#### TASK PROMPT
Put the entries below into a Markdown table with two columns, "No." and "Line", giving each line its own numbered row. Skip any blank lines, and leave the pictures out.

* Start DATA LISTING *

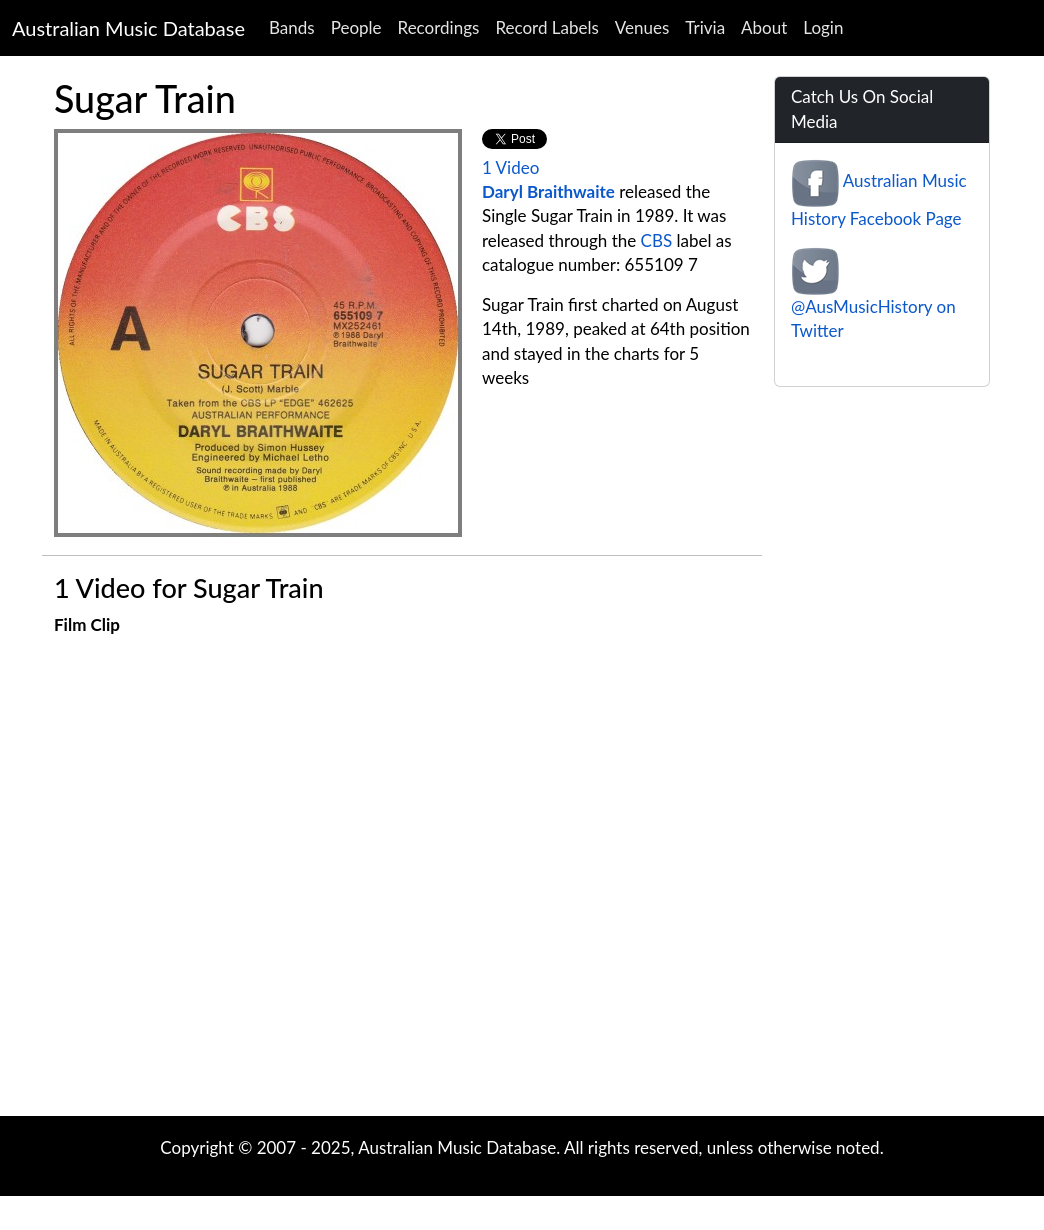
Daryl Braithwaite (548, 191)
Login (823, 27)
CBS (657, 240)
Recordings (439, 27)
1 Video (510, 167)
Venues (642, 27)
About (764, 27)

* End DATA LISTING *

#### SOLUTION
| No. | Line |
|---|---|
| 1 | Daryl Braithwaite (548, 191) |
| 2 | Login (823, 27) |
| 3 | CBS (657, 240) |
| 4 | Recordings (439, 27) |
| 5 | 1 Video (510, 167) |
| 6 | Venues (642, 27) |
| 7 | About (764, 27) |